**PROBLEM DESCRIPTION:** Wherever the word "calendar" appears in the entries, copy the whole line.

+ + + +

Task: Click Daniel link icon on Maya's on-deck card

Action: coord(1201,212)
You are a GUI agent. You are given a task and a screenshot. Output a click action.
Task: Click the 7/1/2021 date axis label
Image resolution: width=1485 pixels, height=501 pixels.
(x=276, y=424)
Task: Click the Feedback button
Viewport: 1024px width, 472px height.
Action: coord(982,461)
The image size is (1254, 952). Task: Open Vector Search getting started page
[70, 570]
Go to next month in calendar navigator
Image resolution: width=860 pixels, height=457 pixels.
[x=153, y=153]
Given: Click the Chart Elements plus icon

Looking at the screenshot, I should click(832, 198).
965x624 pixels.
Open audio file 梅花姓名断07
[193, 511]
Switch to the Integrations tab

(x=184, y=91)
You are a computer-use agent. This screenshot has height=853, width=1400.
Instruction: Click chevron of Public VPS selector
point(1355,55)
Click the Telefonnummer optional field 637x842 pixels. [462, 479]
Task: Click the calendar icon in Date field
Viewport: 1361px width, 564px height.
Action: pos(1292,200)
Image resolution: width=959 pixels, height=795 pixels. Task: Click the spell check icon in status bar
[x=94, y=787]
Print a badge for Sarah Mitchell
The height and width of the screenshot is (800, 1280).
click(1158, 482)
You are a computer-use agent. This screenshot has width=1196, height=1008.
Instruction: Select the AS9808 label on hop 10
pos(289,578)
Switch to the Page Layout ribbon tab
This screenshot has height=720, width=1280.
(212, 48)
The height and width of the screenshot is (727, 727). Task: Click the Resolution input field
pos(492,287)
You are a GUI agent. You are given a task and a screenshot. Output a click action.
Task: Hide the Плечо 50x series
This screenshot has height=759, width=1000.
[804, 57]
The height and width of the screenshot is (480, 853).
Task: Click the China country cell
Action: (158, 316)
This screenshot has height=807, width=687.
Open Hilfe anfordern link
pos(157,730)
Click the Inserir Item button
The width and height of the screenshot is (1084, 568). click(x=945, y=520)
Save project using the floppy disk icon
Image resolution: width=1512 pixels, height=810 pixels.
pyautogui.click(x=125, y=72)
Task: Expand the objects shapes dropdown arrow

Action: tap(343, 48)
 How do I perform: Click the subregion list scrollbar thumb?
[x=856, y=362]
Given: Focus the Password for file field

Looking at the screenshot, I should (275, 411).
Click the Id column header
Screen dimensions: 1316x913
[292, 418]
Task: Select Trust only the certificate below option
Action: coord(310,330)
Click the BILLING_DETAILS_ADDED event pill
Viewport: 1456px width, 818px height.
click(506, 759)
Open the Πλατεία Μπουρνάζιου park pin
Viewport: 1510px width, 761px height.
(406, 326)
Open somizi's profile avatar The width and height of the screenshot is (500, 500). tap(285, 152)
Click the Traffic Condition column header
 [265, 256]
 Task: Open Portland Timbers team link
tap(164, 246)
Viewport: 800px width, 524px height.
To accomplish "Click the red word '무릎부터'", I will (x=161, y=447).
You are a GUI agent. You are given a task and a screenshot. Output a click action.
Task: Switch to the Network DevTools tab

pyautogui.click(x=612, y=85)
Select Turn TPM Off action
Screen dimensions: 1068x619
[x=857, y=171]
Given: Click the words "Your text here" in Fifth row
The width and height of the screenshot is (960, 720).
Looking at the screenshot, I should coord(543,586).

+ + + +

**RESPONSE TO THE TASK:**
Go to next month in calendar navigator
Task: Click the calendar icon in Date field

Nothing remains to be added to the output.